Frame features
Provide users with a certain Go or JS programming foundation to provide heavyweight crawler tools that only need to pay attention to rule customization and complete functions;
It supports three operation modes: stand-alone, server-side and client-side;
GUI (Windows), Web, Cmd three kinds of operation interfaces, can be opened by parameter control;
Support state control, such as pause, resume, stop, etc.;
The amount of collection can be controlled;
The number of concurrent coroutines can be controlled;
Support concurrent execution of multiple collection tasks;
Support proxy IP list, which can control the frequency of replacement;
Support random pause in the collection process to simulate manual behavior;
Custom configuration input interfaces are provided based on rule requirements
There are five output methods: mysql, mongodb, kafka, csv, excel, and original file download;
Support batch output, and the quantity of each batch is controllable;
It supports static Go and dynamic JS collection rules, horizontal and vertical capture modes, and has a large number of demos.

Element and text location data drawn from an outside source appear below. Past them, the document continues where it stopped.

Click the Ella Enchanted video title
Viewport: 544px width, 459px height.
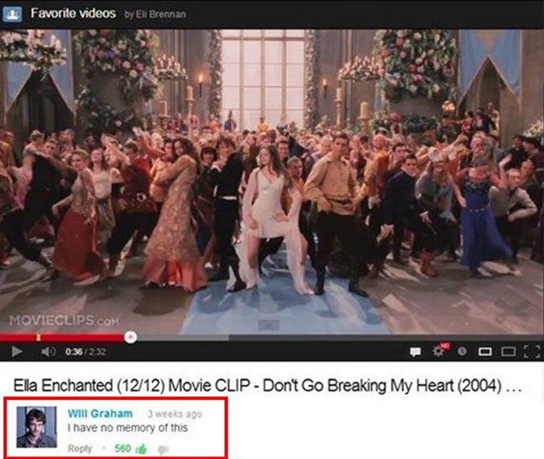267,385

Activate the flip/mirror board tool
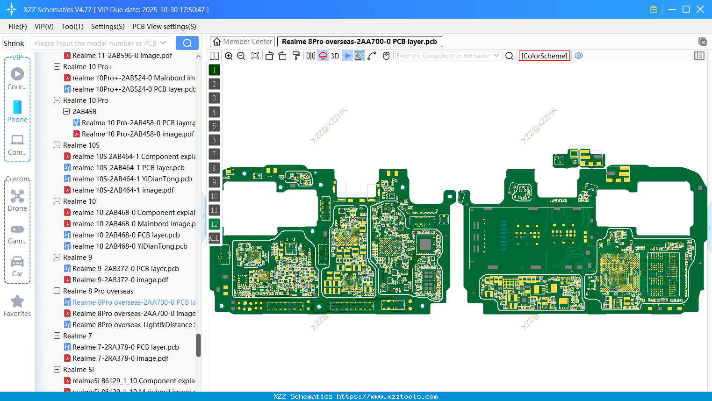tap(310, 56)
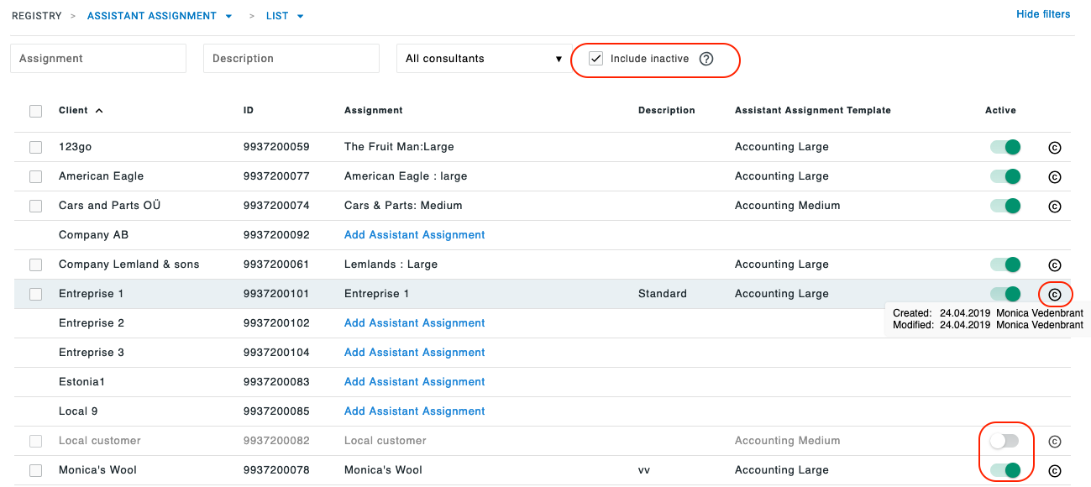Screen dimensions: 1091x487
Task: Expand the List breadcrumb dropdown
Action: 300,16
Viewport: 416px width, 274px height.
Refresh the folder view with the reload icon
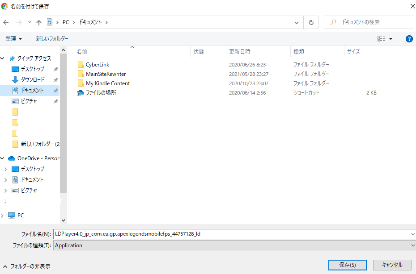311,21
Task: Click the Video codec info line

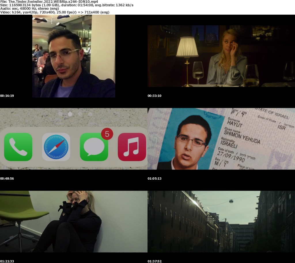Action: click(x=54, y=12)
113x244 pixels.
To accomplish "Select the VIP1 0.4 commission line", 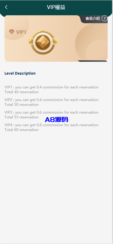I will (x=51, y=87).
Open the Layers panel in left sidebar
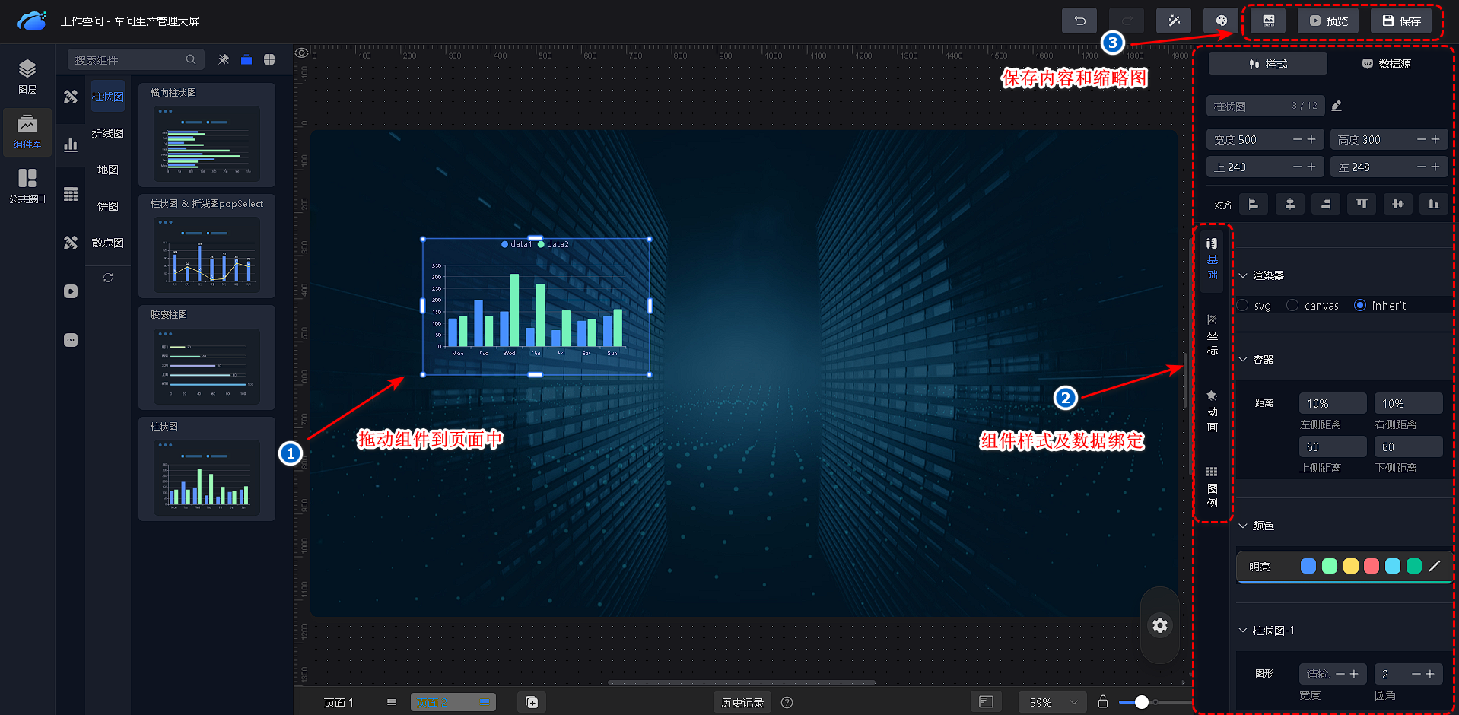Viewport: 1459px width, 715px height. point(27,76)
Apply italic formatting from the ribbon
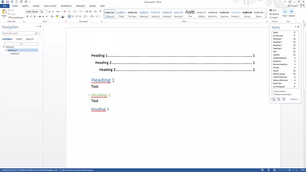This screenshot has height=172, width=306. [31, 16]
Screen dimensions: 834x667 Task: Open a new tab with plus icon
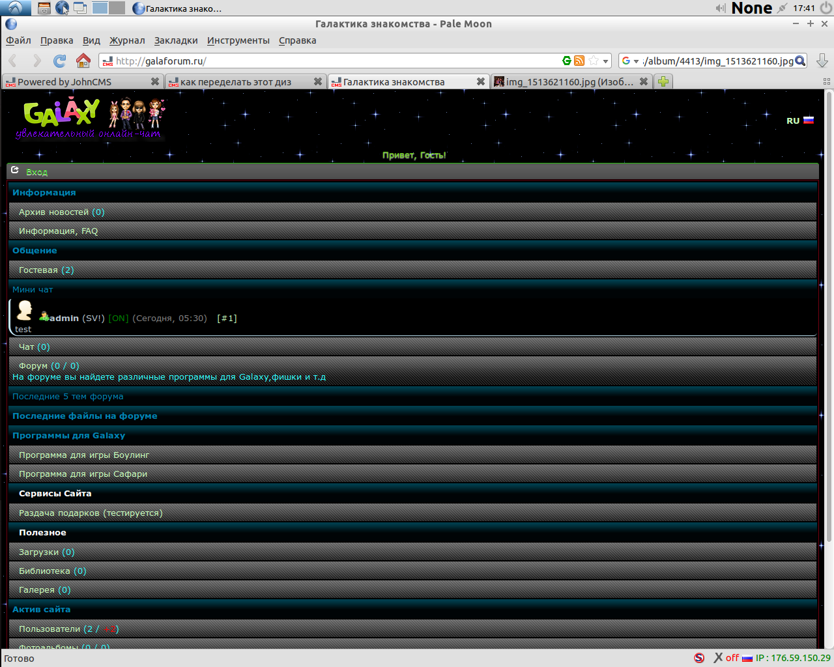tap(663, 81)
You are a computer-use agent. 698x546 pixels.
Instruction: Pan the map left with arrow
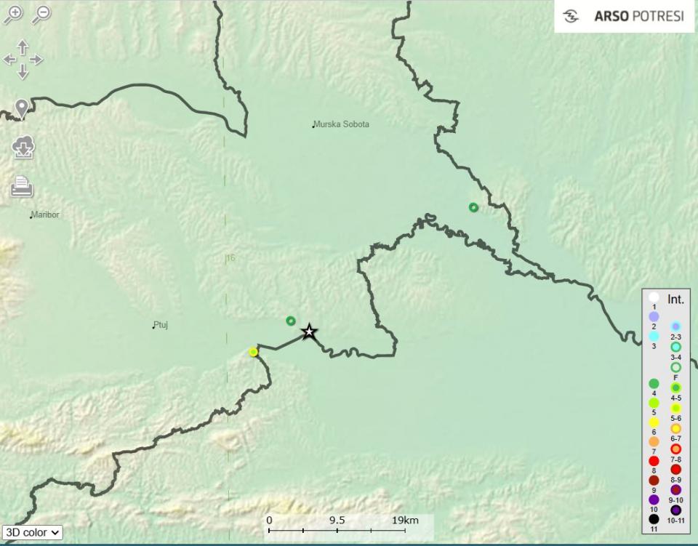[x=9, y=60]
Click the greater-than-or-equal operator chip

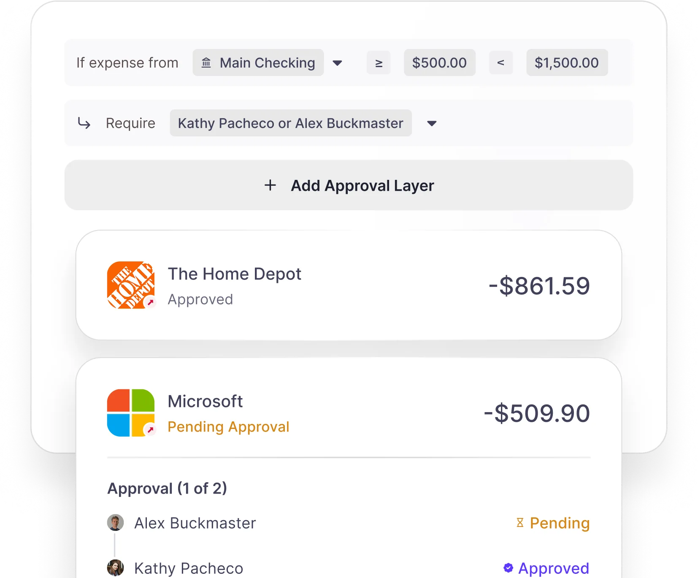[x=379, y=62]
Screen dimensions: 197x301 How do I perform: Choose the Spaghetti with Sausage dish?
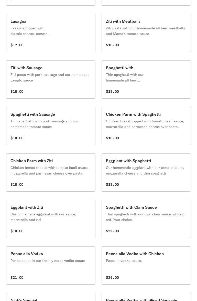51,126
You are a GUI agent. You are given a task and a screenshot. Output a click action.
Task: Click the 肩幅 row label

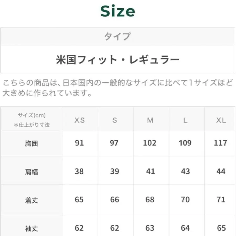pos(32,172)
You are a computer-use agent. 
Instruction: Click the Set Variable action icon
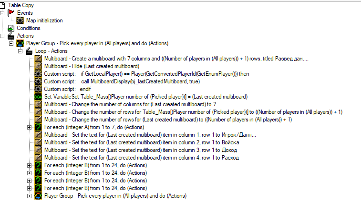coord(39,97)
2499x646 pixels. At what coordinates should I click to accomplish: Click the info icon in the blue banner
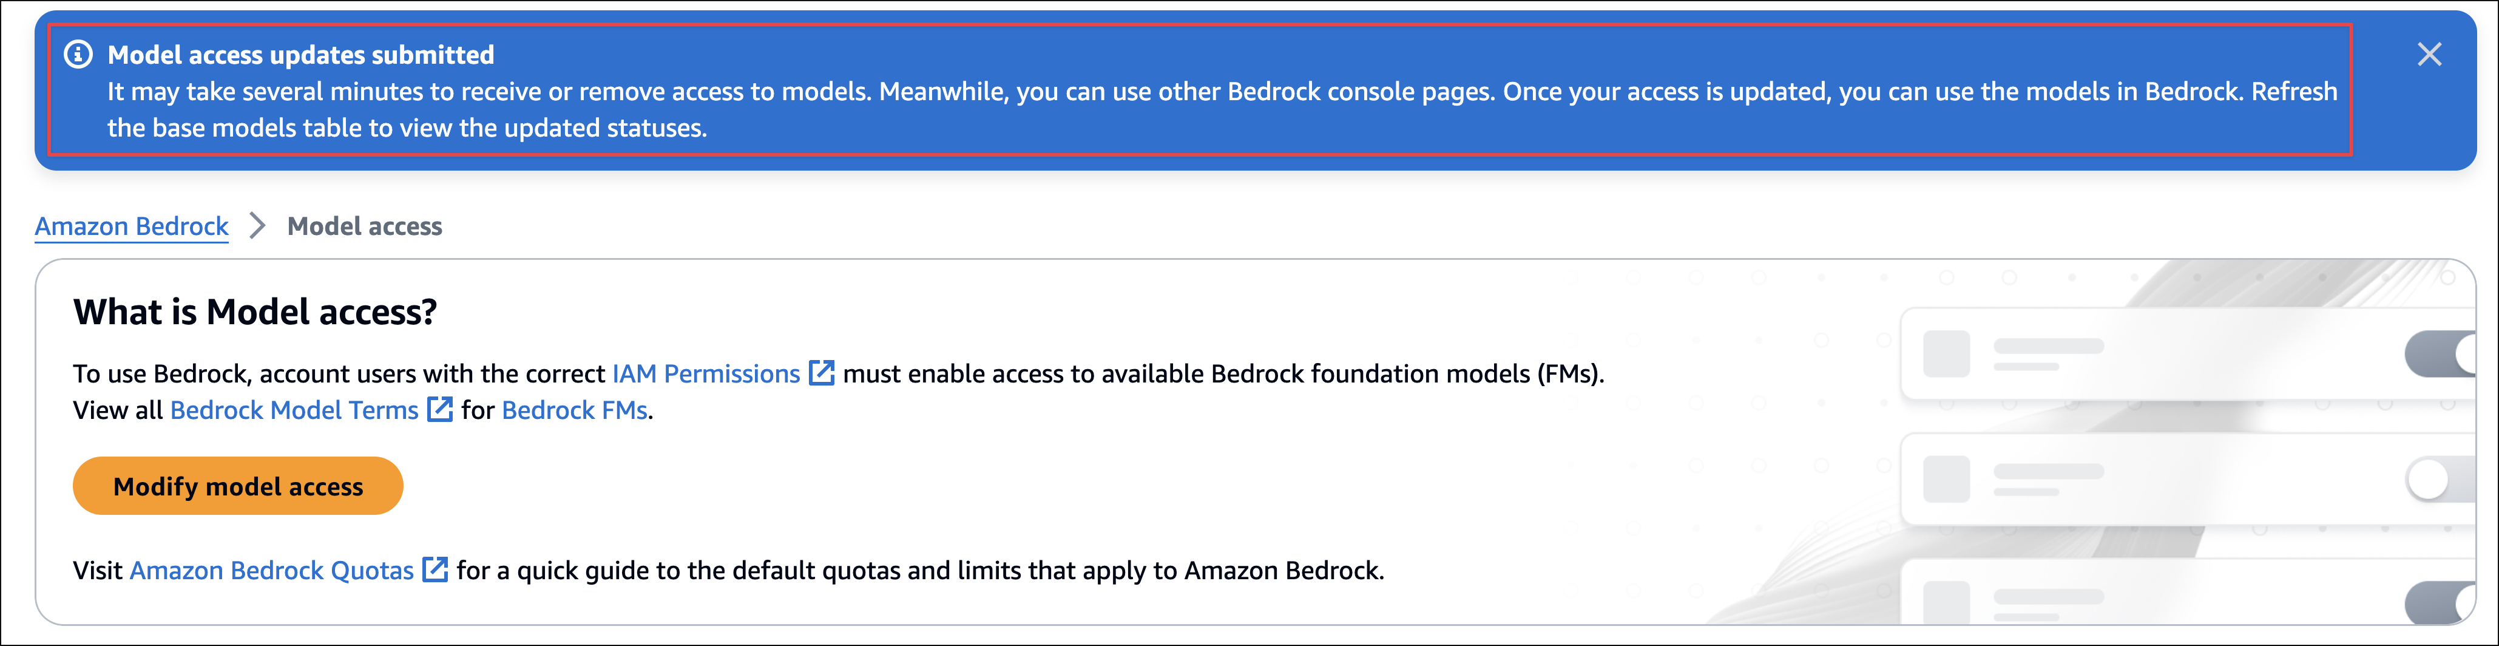tap(79, 54)
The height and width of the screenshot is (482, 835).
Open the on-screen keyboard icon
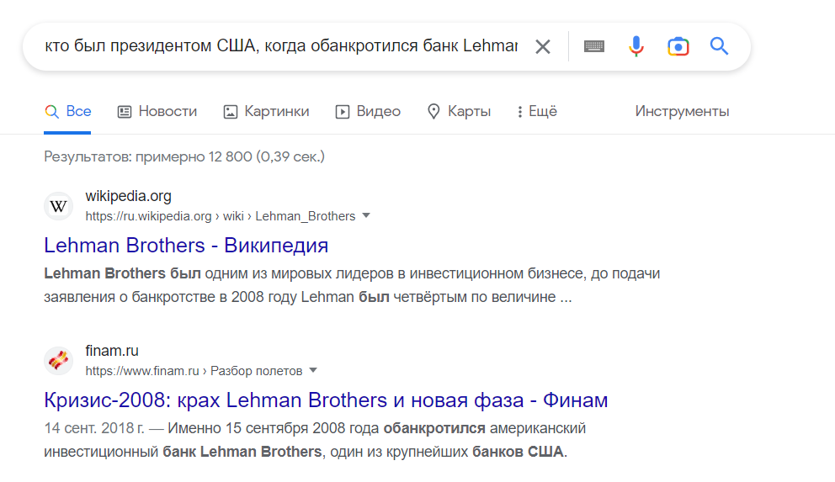tap(593, 46)
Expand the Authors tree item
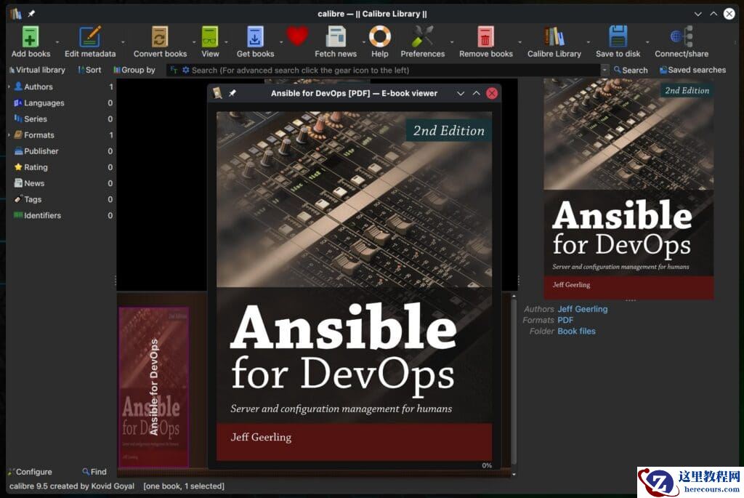Viewport: 744px width, 498px height. (x=9, y=87)
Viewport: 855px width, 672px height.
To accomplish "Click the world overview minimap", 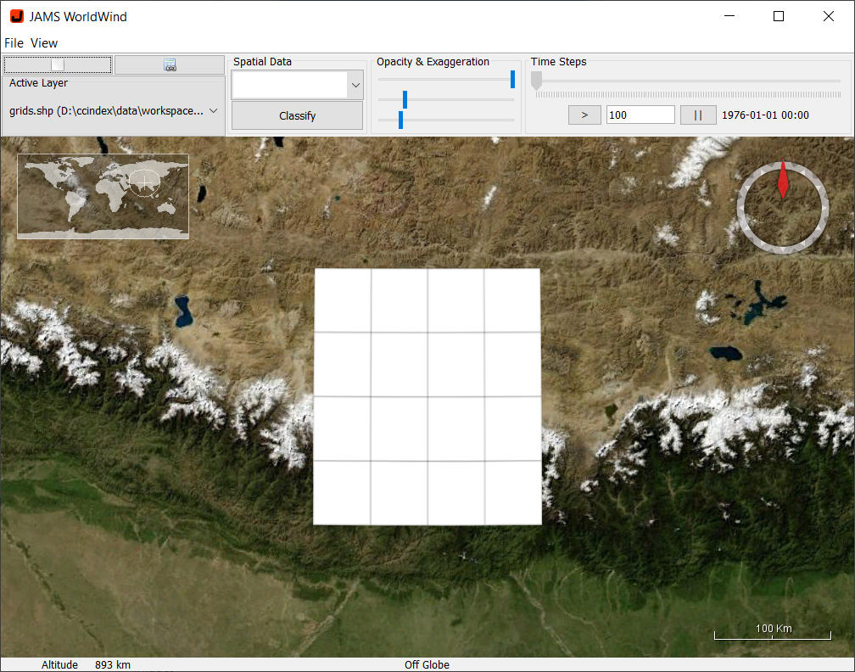I will [x=103, y=196].
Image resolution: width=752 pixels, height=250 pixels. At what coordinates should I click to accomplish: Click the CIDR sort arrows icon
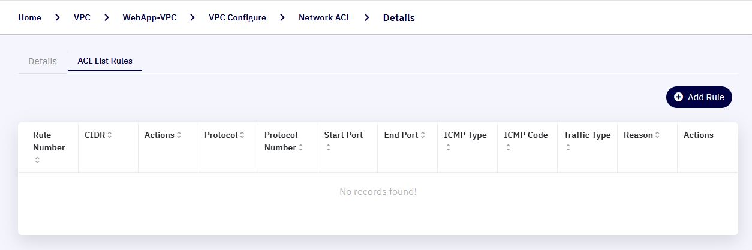coord(110,135)
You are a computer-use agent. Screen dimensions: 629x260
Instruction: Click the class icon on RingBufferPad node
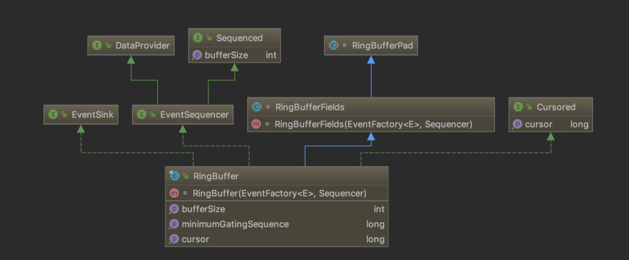(x=333, y=46)
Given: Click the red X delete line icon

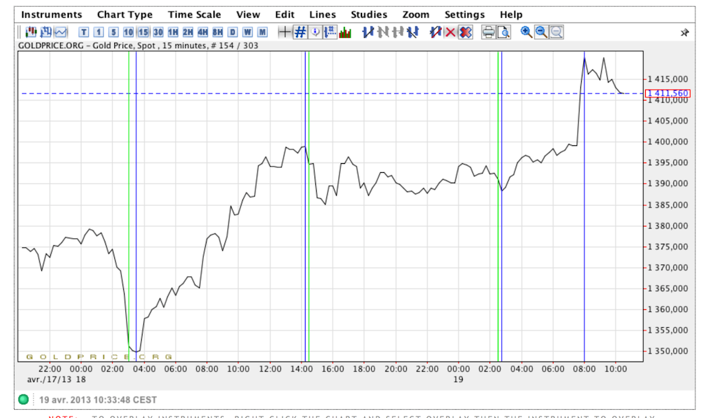Looking at the screenshot, I should click(x=450, y=32).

Persistent success record for automatic deduplication;
Serialization failure requests, support deserialization automatic overload processing;
It adopts surfer high-concurrency downloader, supports GET/POST/HEAD method and http/https protocol, and supports two modes of fixed UserAgent automatic saving cookies and random large number of UserAgent disabling cookies, which highly simulates browser behavior and can realize functions such as simulated login.
The server/client mode adopts the Teleport high-concurrency SocketAPI framework, full-duplex connection communication, and the internal data transmission format is JSON.
The above is about some content about Pholcus (ghost spider), there are detailed installation and use tutorials on the official website, and students who want to learn about crawlers can pay attention to it.